If the case of Mercado, a player with such speed will always cause his BABIP to play up. However, his 4.3% walk rate in the first 187 plate appearances of his career is significantly lower than his minor league rates.
It is difficult to tell a player with a 42.6% hard-hit rate to swing the bat less, and it is not at the point where it needs to be done yet. Mercado skidded into the All-Star Break, and trails only Naquin in Swing%, so maybe it is time to consider reining things in.
Yes, Bobby Bradley is only 23, and could always afford a little more plate discipline, but healthy hacks are kind of his game. Do your thing, Mr. Assassin.
José’s readjusted swing plane
Everybody had a thought on how to change José Ramírez’s swing in the first half, and things finally trended toward the positive in July. At the end of it all, the 26-year-old is still in the bottom 2% of the league in wOBA on contact.
The persisting issue (in this writer’s ever-changing opinion) seemed to do more with Ramírez’s actual swing, not his approach. His walk rate is similar, and despite his attempts to go the opposite way early on, his profile is not much different than years passed.
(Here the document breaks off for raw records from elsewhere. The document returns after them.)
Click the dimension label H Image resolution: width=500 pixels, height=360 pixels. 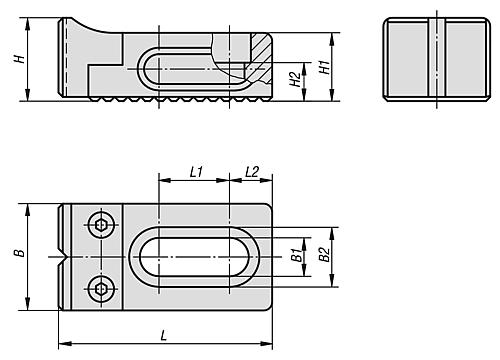20,59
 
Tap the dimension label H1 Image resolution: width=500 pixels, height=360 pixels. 325,67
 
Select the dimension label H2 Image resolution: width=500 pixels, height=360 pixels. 295,79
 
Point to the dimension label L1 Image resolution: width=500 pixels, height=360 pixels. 196,172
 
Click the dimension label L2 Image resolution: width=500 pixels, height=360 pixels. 252,172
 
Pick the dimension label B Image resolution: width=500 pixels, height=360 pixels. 20,253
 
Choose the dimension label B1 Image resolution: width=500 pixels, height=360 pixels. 297,255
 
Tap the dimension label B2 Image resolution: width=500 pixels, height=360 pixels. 325,254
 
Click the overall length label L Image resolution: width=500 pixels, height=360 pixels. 164,335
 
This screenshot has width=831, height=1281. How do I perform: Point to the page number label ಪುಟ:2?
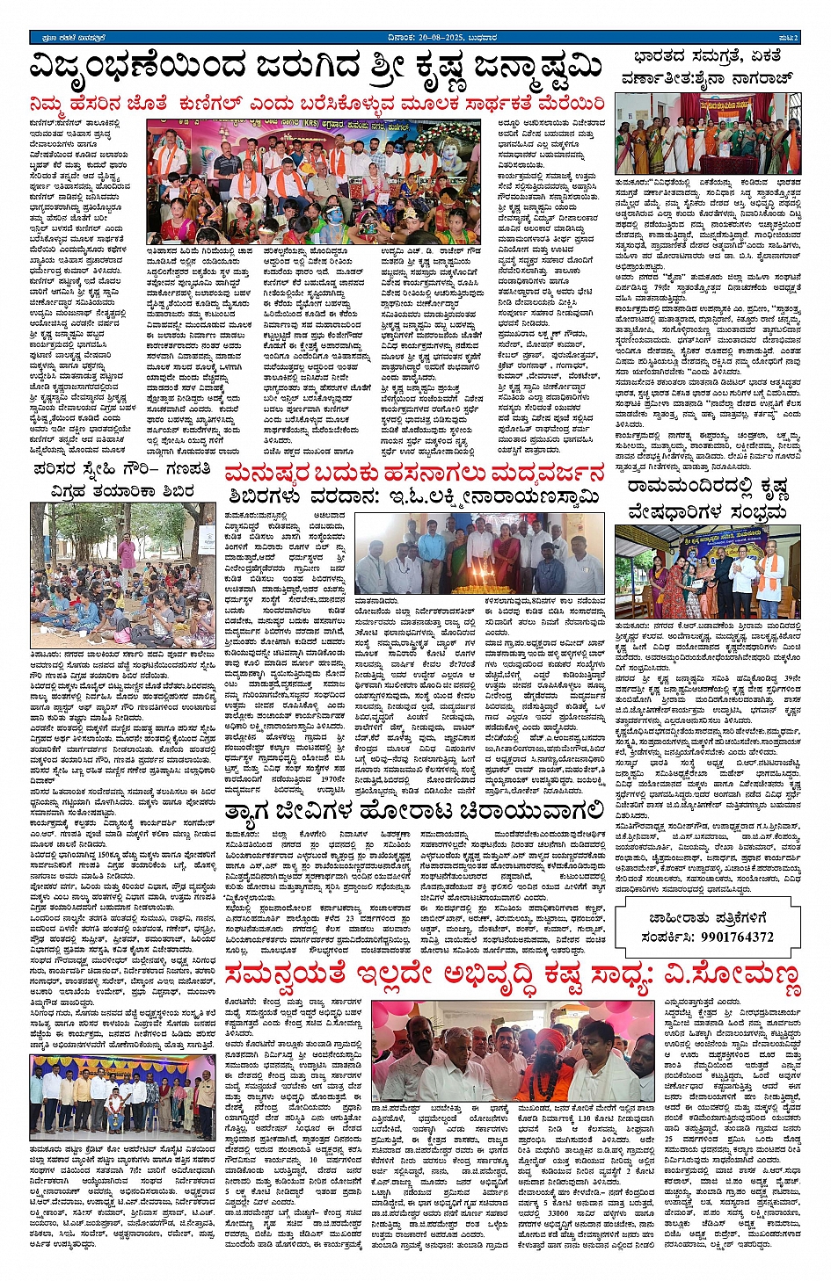[788, 38]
One glaring difference is that Ramírez has been under the ball 41.5% on contact this year. That’s up 8.4% since last year, and 13.3% since 2017.
That bit of information seems to indicate that Jose is actually doing what people who don’t understand launch angle think it is: Uppercutting for the sake of lifting the ball, not for getting on the same plane as a pitch.
The information and conclusion are not necessarily linked, but it makes more sense when considering Ramírez’s chase for for 40 homers a year ago, when the slump came about, and how it has continued.
Whatever Carlos Santana and Roberto Pérez are doing
There are things that indicate regression is coming for Santana, whose .311 BABIP is well above his career mark of .267. Less can be said for Pérez, but based solely on how underwhelming his whole career has gone offensively, a crash back to earth seems inevitable.
That does not have to be the case, however. Both are using the field more than ever before, and it is paying massive dividends for each. Santana sits 9th in baseball with a .958 OPS, while Pérez is fourth among catchers with 230 plate appearance at .872.
Not much has changed in either’s profile, other than hitting the ball harder, to more parts of the field. One would think that pulling the ball less would lead to less hard-contact, but that has not been the case yet.
These are the things that the Indians need to stay steady, while they rediscover the mean elsewhere. If things go considerably more normally than they did in the first half, this team still has more than enough talent to make up 5.5 games.